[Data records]
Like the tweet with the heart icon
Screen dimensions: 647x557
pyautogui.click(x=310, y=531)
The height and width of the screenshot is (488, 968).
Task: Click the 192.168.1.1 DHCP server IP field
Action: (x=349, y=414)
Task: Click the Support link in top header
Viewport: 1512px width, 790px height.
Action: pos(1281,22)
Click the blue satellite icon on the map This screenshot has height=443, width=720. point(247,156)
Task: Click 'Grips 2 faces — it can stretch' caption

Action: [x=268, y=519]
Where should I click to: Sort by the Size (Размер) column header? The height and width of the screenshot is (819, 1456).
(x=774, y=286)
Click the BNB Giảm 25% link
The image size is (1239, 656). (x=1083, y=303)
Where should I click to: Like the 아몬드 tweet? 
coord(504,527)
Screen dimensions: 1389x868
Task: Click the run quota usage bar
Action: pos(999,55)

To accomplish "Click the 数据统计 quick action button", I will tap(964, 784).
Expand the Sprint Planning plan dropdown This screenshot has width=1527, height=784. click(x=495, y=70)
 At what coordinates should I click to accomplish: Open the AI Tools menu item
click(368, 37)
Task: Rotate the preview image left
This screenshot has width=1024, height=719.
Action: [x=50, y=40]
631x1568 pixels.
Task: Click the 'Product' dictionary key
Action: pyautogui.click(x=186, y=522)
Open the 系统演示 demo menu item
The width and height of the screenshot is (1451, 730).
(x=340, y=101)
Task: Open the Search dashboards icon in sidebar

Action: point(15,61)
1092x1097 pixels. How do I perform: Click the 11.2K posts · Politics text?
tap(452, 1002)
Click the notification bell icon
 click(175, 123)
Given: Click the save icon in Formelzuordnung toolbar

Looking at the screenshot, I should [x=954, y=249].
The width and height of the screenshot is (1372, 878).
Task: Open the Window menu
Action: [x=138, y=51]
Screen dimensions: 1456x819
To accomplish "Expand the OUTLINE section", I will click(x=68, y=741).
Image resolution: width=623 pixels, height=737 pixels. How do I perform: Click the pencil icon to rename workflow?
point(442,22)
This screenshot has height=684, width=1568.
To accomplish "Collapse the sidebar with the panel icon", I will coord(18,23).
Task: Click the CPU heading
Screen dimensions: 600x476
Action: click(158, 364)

To do -
Rewrite the material from the line containing "Task: Click the CPU heading" through the last line, requests included, offsetting every coordinate in the answers by 47.

Result of this task -
Task: Click the CPU heading
Screen dimensions: 600x476
Action: click(205, 411)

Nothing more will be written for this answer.